Dosis ajustables

OPINION | 

La experiencia, sobre todo en la Argentina, enseña que en el ejercicio del gobierno es tan desaconsejable el apego irrestricto y dogmático a doctrinas, como la improvisación permanente. En el arte de gobernar, el desarrollo de políticas fundadas en elaboraciones teóricas debe ser complementado adecuadamente con decisiones que se escapan del manual, que obedecen a la lógica de la adaptación a los hechos de la realidad y que requieren altas dosis de creatividad.
Teoría y pragmatismo, en dosis ajustables según las necesidades de la coyuntura.

El gobierno nacional asumió en diciembre de 2015 sin un plan pergeñado adecuadamente. Confió en una serie de recetas elementales basadas en principios del libre mercado que se tradujeron en medidas como la libre flotación del dólar, eliminación o baja de las retenciones a las exportaciones o apertura de las importaciones con escasos controles, entre otras. En términos generales, la apuesta fue retirar progresivamente el Estado de la economía con el propósito de que ésta se regule según las leyes del mercado.

Con este diseño, el presidente y su gabinete confiaban que los inversores iban a apostar por nuestro país y la economía iba a empezar a crecer. El proceso culminaría con un beneficio para todos los sectores según la teoría del derrame.

El conjunto de estas medidas, cuya suma por cierto no constituye un plan sustentable, no dio los resultados esperados y arrojó una primera conclusión: lo que funciona en los libros de teoría económica, no siempre funciona en la economía real, mucho menos en los países emergentes por su condición de subalternidad respecto de los centrales.

El primer año de gobierno fue de alta inflación y recesión.
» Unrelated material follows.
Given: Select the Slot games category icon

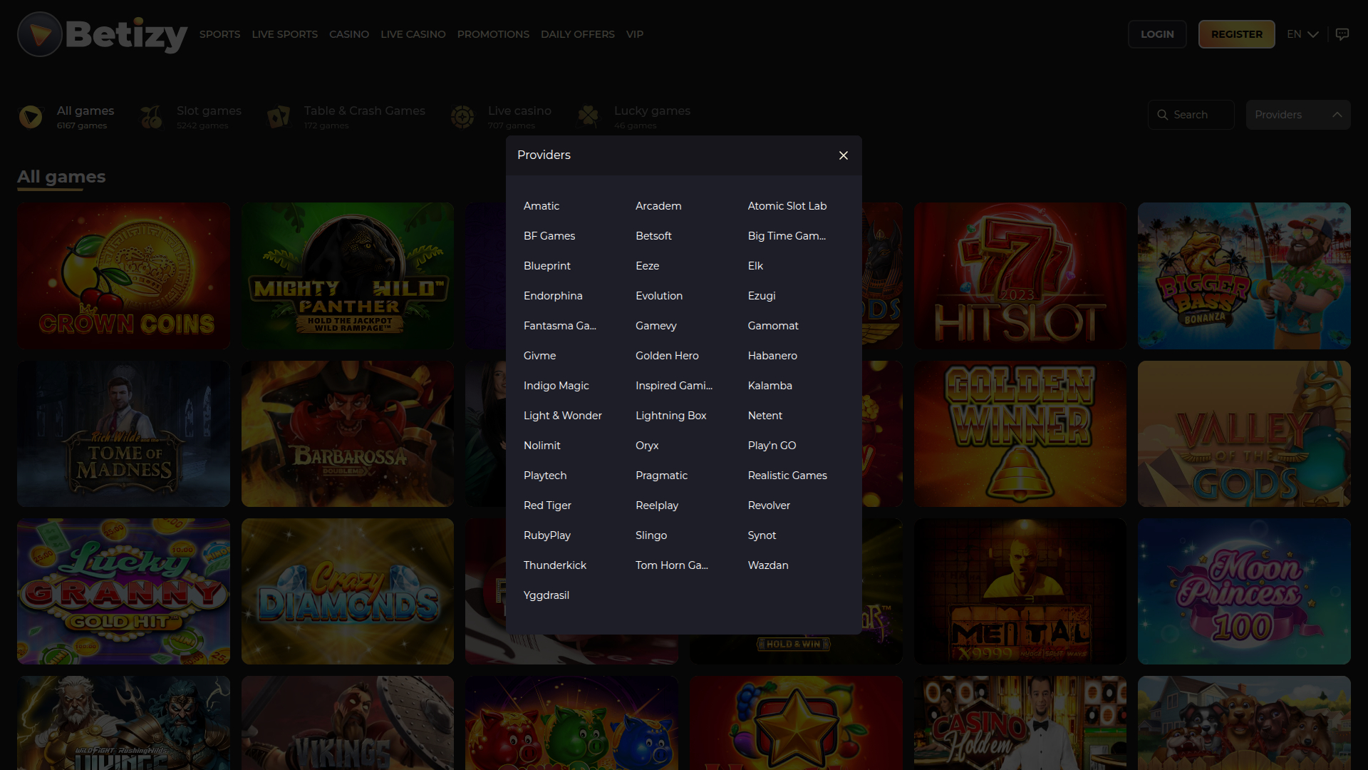Looking at the screenshot, I should point(150,116).

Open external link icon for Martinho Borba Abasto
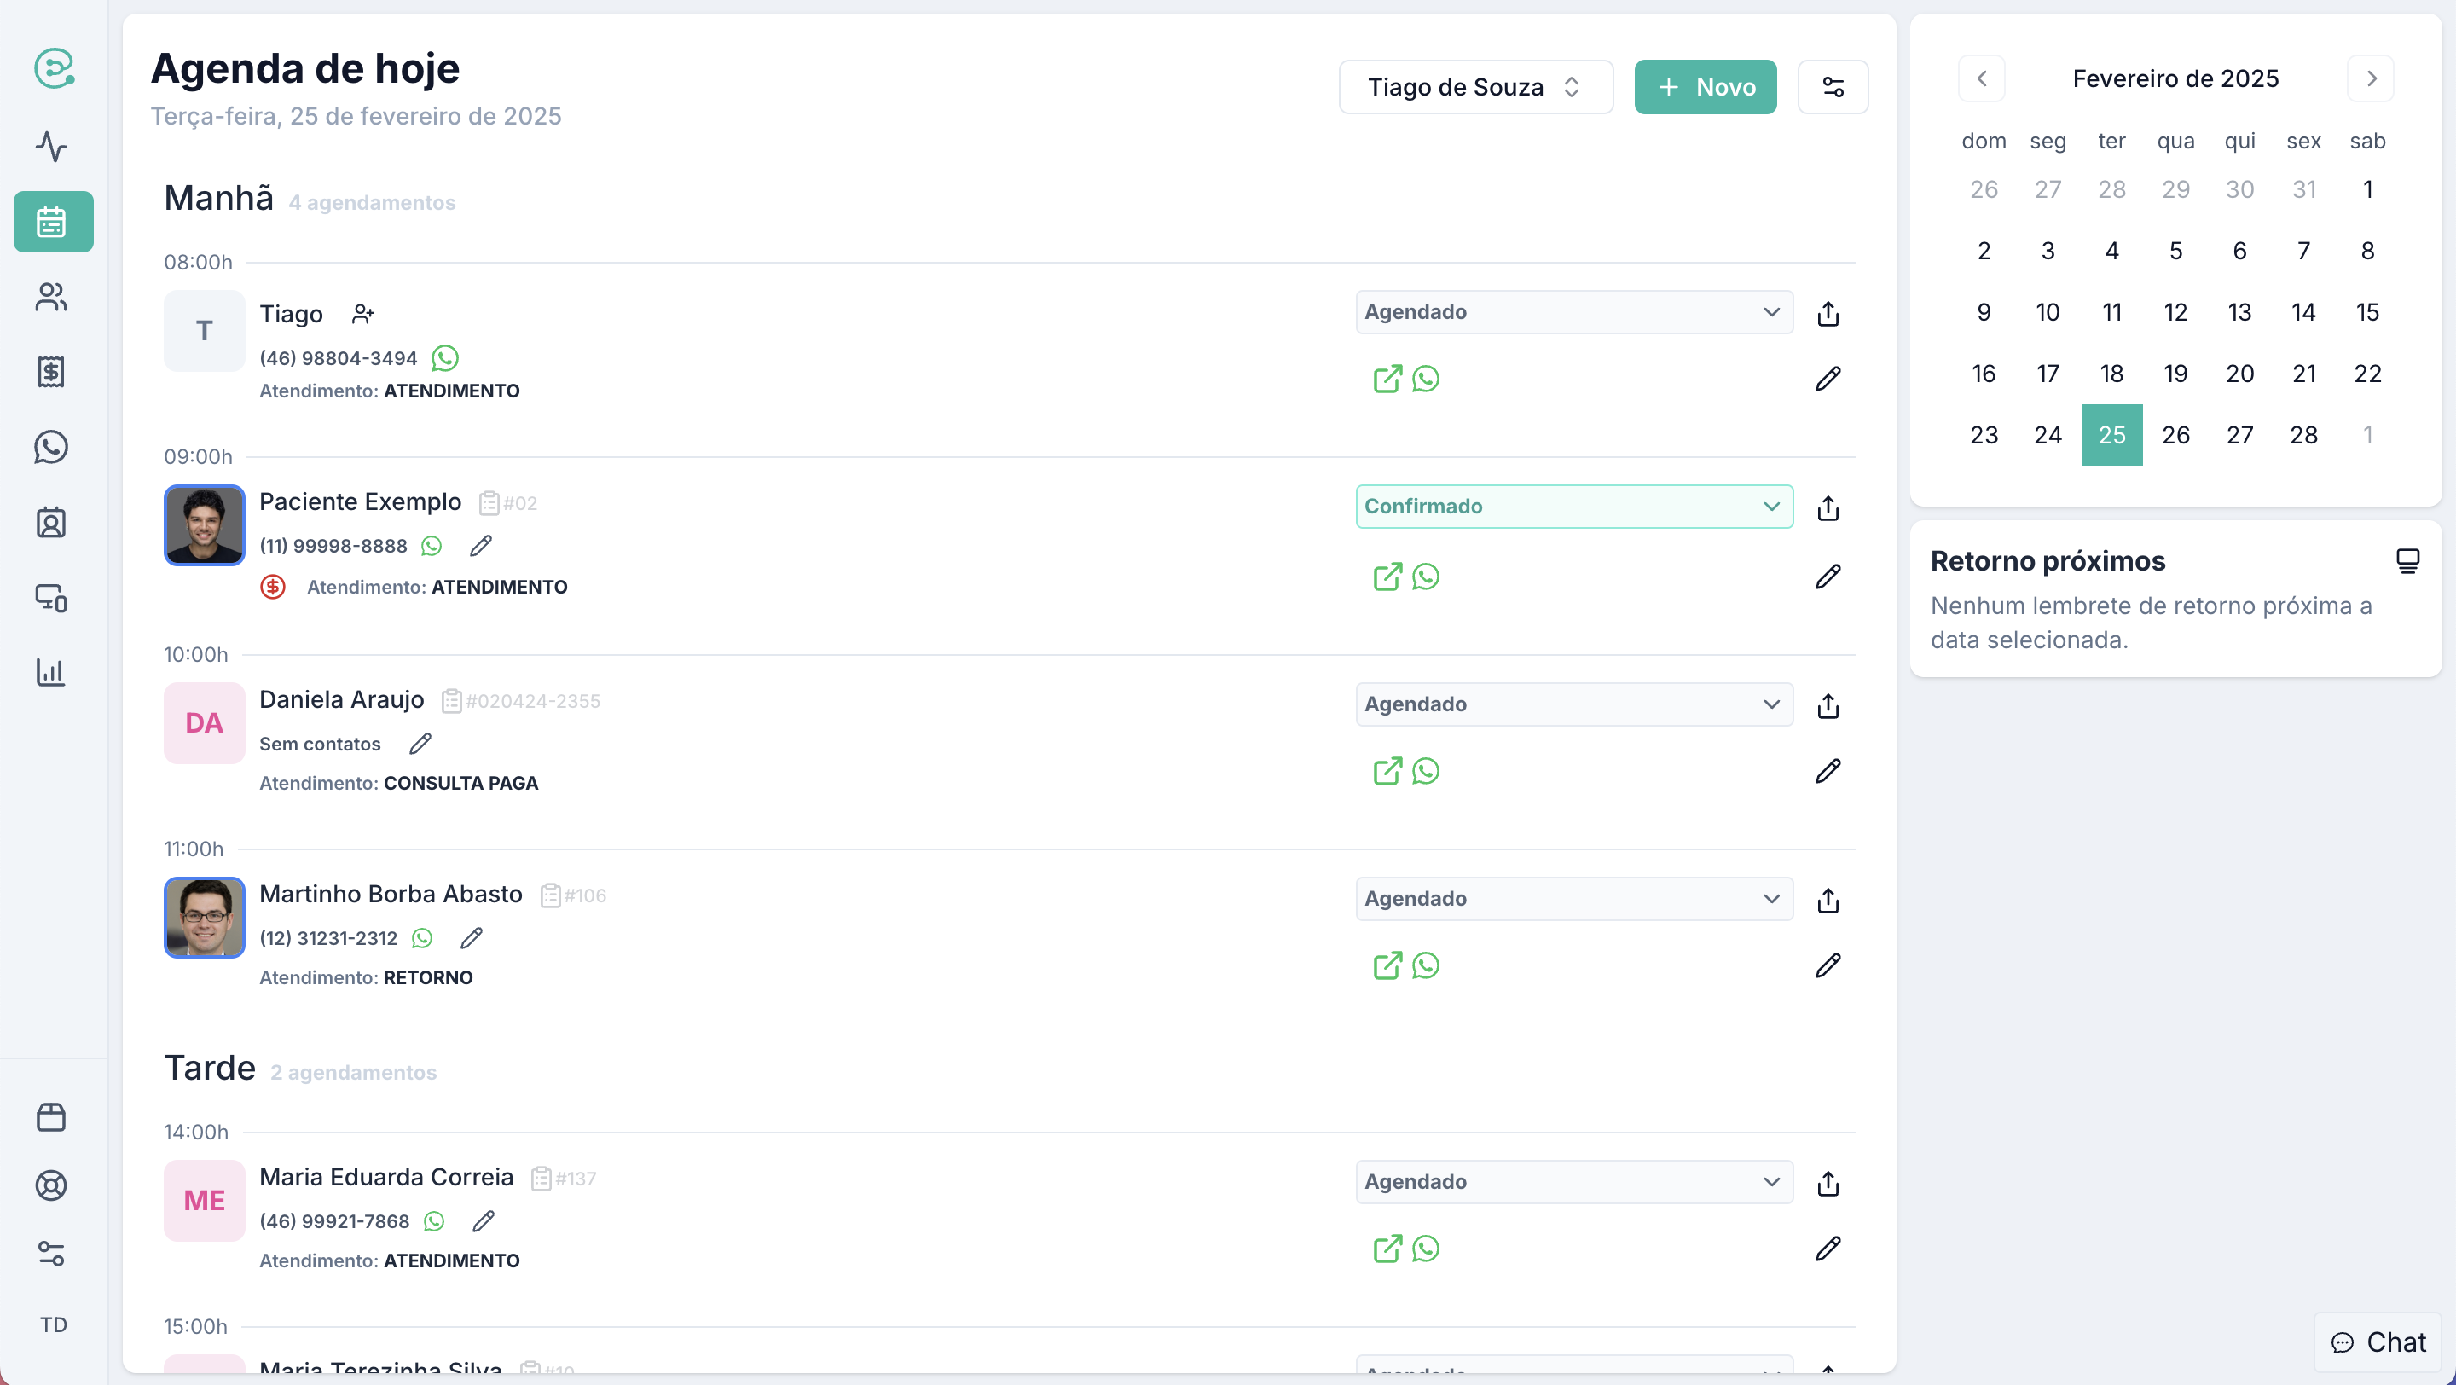(x=1387, y=966)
En el segundo, clave por las elecciones de medio término, el gobierno de Cambiemos, ante la ausencia de inversiones que debió compensar con un fuerte endeudamiento externo, debió recurrir a medidas heterodoxas, más cerca del “populismo” que tanto criticó que del liberalismo en el que abreva en la teoría: fue el Estado –y no el mercado- el dinamizador de la economía a través de fuertes inversiones en la obra pública el que propició las condiciones para un repunte de la economía en 2017.

Conseguido el triunfo electoral, el gobierno consideró que era necesario ir a fondo con la ortodoxia neoliberal. Los resultados están a la vista.

En medio de la crisis cambiaria, que no pueden siquiera morigerar porque no hay casi controles sobre el movimiento especulativo del capital financiero, las autoridades estudian alguna medidas heterodoxas que siempre criticaron, como por ejemplo el regreso de las retenciones, tal vez el impuesto al turismo, una mayor regulación de los precios internos y del libre movimiento de los capitales financieros, que durante los últimos dos años y medio obtuvieron ganancias formidables en plazos cortísimos, en desmedro por cierto de la economía nacional y de los actores que la sustentan.
Junto con un plan de ajuste clásico monitoreado por el FMI, el gobierno nacional ensaya medidas fuera del manual para mejorar los controles y tratar de controlar el desmadre económico-financiero. Habrá que ver si resulta. El problema, a veces, es que el mercado espera una cosa y la gente otra.